First, let's find the moment of inertia of the skater's hands and arms when they are outstretched. We can consider them as a slender rod rotating about an axis through its center. The moment of inertia of a slender rod is given by I = (1/3) * M * L^2, where M is the mass and L is the length. Plugging in the values, we get:
I_outstretched = (1/3) * 8.50 kg * (1.80 m)^2
Now, when the skater wraps his arms, they form a thin-walled hollow cylinder. The moment of inertia of a thin-walled hollow cylinder is given by I = (1/2) * M * R^2, where M is the mass and R is the radius. Plugging in the values, we get:
I_wrapped = (1/2) * 8.50 kg * (0.25 m)^2
Now, let's calculate the total moment of inertia of the skater by adding the moment of inertia of the remainder of his body (0.450 kg·m^2) to the moment of inertia of his wrapped arms:
I_total = I_outstretched + I_wrapped + 0.450 kg·m^2
Now, we can use the conservation of angular momentum to find the final angular speed. The angular momentum is given by L = I * ω, where ω is the angular speed. Since the moment of inertia is constant, the initial angular momentum is equal to the final angular momentum:
I_outstretched * ω_outstretched = I_total * ω_final
Now we can rearrange the equation to solve for ω_final:
ω_final = (I_outstretched * ω_outstretched) / I_total
Plugging in the values, we can calculate the final angular speed. I'll leave the actual calculation to you, but remember to convert the angular speed from rev/s to rad/s. Good luck!

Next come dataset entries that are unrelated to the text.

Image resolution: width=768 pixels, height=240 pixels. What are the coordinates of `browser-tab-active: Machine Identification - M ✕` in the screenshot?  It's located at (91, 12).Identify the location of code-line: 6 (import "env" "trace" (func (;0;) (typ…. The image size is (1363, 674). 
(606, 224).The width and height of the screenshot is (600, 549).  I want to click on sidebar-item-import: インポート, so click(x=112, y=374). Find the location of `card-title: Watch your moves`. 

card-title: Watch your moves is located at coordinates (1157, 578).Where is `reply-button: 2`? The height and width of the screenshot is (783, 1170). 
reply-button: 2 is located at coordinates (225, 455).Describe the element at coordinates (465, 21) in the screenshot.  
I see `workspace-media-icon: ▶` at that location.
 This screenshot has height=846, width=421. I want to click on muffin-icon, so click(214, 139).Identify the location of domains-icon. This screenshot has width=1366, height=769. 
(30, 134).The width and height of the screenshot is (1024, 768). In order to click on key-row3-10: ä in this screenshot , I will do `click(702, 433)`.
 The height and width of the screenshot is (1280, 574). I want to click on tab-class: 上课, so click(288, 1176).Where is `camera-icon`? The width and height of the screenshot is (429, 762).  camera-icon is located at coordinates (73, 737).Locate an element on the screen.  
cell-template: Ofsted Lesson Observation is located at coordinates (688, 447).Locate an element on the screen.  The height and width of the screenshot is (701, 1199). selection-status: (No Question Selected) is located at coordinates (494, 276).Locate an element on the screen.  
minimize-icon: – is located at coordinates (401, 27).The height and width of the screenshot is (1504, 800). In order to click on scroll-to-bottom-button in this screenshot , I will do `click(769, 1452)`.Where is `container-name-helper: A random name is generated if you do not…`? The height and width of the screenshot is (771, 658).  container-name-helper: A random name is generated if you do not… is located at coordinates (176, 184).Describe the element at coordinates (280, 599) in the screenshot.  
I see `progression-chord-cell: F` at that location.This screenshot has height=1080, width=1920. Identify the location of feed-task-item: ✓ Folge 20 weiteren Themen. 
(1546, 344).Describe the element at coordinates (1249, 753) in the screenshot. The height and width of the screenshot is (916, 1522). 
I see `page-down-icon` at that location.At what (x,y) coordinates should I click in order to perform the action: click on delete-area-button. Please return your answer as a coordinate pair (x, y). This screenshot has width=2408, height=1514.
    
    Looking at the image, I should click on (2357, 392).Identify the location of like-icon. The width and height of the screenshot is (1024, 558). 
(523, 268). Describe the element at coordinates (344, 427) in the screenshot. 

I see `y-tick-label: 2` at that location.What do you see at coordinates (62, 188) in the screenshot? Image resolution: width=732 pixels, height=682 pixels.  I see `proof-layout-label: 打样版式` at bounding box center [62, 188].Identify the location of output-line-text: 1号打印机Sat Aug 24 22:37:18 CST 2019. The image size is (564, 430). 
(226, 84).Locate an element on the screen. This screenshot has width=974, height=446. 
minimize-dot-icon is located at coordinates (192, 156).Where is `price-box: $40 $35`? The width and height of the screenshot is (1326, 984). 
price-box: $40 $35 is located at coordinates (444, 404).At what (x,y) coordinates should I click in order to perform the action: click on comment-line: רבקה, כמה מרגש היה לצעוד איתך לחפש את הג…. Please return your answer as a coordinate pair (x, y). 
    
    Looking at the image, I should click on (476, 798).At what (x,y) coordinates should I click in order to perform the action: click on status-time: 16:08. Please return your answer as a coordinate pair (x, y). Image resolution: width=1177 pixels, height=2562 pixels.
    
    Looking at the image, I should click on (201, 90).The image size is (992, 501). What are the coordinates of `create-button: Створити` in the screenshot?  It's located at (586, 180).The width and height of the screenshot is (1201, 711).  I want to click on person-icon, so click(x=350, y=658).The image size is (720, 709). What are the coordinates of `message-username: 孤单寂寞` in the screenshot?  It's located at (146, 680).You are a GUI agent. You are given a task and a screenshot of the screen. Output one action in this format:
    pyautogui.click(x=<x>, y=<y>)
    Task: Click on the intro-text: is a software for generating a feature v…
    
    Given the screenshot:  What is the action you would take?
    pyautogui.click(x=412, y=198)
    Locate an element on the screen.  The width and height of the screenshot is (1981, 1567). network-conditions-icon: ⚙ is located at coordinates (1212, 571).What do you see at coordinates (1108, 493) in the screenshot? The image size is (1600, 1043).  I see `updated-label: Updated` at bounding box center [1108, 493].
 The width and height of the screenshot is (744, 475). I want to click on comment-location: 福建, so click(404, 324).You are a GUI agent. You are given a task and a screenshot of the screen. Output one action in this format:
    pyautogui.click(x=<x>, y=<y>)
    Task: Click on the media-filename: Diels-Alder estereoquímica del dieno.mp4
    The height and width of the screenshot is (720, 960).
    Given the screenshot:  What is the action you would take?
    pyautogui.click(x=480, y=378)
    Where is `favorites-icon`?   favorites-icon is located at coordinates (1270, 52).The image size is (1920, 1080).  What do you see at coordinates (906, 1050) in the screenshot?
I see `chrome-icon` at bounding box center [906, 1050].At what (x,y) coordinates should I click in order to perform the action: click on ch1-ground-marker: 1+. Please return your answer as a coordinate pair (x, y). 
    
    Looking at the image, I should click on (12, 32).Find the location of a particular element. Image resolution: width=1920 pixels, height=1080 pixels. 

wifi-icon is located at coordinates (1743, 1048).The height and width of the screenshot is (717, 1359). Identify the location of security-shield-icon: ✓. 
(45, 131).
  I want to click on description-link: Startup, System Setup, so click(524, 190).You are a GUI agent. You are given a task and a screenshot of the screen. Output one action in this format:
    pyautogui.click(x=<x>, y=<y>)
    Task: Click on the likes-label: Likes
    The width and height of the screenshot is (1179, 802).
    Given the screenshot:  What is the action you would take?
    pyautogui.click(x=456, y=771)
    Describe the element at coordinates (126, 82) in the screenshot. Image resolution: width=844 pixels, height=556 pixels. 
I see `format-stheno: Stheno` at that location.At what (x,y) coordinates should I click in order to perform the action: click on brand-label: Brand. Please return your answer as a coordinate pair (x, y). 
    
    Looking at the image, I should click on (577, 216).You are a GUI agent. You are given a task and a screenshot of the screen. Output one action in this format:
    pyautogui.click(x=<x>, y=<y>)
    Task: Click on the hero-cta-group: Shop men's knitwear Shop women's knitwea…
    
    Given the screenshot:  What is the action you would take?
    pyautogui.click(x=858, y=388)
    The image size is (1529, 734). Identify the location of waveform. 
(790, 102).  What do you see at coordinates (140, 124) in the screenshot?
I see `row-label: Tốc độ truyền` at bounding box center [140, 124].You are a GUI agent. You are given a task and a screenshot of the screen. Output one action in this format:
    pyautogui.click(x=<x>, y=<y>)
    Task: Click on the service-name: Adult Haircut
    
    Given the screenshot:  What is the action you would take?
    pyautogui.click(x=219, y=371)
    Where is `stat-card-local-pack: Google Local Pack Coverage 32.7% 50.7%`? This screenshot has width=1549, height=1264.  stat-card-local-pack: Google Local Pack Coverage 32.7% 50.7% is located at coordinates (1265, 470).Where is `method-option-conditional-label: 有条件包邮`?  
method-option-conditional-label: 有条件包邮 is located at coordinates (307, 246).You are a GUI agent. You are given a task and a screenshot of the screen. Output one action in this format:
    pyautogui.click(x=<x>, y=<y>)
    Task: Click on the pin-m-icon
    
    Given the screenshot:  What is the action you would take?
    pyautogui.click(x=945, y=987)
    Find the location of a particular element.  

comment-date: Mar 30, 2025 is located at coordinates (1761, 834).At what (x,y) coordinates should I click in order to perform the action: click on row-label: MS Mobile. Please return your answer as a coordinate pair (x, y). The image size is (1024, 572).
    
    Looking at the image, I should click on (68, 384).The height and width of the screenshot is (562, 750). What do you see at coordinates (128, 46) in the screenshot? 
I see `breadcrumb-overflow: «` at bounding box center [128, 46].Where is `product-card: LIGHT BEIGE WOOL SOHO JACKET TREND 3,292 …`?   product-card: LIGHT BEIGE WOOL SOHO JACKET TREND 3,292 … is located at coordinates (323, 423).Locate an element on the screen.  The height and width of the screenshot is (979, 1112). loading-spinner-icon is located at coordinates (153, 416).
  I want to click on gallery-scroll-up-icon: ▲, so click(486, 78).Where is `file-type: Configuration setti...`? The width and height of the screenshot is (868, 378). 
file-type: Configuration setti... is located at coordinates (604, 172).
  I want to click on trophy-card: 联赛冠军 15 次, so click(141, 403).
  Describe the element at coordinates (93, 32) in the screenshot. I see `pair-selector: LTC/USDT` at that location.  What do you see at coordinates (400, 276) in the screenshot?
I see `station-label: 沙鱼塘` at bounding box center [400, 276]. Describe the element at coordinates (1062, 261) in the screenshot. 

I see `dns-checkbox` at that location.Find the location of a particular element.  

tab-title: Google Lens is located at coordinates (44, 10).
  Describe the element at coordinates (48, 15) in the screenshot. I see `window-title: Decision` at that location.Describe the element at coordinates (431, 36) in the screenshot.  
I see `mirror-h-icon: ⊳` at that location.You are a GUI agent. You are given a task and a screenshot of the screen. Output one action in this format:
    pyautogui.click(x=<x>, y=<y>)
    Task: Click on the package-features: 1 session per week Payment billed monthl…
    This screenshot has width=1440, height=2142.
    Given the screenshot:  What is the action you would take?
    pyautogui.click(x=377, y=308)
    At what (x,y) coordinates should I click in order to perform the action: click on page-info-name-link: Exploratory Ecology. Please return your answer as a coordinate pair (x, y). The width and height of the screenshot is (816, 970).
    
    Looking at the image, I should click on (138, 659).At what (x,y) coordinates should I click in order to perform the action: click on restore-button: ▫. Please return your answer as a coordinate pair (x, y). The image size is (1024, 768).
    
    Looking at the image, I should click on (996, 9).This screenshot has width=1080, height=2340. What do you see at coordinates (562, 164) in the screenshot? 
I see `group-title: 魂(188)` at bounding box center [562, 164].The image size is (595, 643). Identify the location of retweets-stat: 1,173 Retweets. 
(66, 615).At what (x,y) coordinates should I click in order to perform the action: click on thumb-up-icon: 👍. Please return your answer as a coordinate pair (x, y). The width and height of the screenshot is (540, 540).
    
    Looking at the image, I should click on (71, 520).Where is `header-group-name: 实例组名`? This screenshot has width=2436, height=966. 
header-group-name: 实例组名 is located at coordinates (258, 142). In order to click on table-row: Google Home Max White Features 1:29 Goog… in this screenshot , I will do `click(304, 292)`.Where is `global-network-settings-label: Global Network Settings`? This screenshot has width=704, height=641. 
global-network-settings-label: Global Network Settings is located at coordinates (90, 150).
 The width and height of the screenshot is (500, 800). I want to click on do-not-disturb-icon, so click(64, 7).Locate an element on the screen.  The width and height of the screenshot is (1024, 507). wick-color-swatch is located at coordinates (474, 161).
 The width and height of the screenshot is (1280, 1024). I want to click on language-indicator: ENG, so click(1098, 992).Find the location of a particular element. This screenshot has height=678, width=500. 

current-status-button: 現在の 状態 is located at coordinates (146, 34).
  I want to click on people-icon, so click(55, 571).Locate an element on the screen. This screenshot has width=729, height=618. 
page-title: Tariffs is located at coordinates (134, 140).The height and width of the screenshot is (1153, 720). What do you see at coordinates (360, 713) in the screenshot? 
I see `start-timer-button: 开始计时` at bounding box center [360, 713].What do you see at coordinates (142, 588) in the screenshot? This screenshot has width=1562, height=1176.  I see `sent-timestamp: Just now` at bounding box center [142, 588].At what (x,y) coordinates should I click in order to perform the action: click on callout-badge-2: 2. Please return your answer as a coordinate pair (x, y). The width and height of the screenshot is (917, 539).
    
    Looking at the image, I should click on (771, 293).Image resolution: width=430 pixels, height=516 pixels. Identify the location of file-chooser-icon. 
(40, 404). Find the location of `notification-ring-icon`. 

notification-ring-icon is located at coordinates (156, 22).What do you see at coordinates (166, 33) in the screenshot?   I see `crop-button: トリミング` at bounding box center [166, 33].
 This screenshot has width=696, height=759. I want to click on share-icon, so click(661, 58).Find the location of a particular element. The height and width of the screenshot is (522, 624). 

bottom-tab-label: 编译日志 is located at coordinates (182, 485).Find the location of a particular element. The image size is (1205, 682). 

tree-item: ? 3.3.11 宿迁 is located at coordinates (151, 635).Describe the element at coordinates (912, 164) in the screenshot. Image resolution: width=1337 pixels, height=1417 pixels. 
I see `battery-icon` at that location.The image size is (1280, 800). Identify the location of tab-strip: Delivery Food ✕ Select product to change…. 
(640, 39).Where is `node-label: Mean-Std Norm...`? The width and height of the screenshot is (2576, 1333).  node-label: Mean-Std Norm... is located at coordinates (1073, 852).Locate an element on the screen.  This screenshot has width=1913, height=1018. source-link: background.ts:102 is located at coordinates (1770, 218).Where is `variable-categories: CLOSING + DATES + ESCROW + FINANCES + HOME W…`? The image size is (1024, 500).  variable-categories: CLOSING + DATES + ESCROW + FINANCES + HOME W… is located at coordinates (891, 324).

To solve this problem, we need to use the principle of conservation of angular momentum. Angular momentum is conserved when no external torque acts on the system.
The initial angular momentum (L_i) of the skater can be calculated using the formula:
L_i = I_i * ω_i
Where:
L_i is the initial angular momentum
I_i is the initial moment of inertia
ω_i is the initial angular velocity
The final angular momentum (L_f) can be calculated as:
L_f = I_f * ω_f
Where:
L_f is the final angular momentum
I_f is the final moment of inertia
ω_f is the final angular velocity
Since angular momentum is conserved, L_i = L_f.
Now let's calculate L_i:
The initial moment of inertia (I_i) can be split into two parts: the hands and arms (I_1) and the remainder of the body (I_2).
I_i = I_1 + I_2
For the hands and arms, we can use the formula for the moment of inertia of a thin-walled hollow cylinder:
I_1 = M_1 * r^2
Where:
M_1 is the mass of the hands and arms
r is the radius of the cylinder formed when wrapped
Substituting the given values, we get:
I_1 = 8.50kg * (0.25m)^2
Next, we need to find the moment of inertia for the remainder of the body, I_2. We are given that I_2 is constant and equal to 0.450 kg·m^2.
Now we can calculate the initial angular momentum, L_i:
L_i = (I_1 + I_2) * ω_i
Substituting the values, we get:
L_i = (8.50kg * (0.25m)^2 + 0.450 kg·m^2) * 0.450 rev/s
Since L_i = L_f, we can now solve for the final angular velocity, ω_f:
L_f = (I_1 + I_2) * ω_f
Substituting the known values and solving for ω_f:
(8.50kg * (0.25m)^2 + 0.450 kg·m^2) * 0.450 rev/s = (8.50kg * (0.25m)^2 + 0.450 kg·m^2) * ω_f
Simplifying the equation, we get:
0.450 rev/s = ω_f
Therefore, the skater's final angular speed is 0.450 rev/s.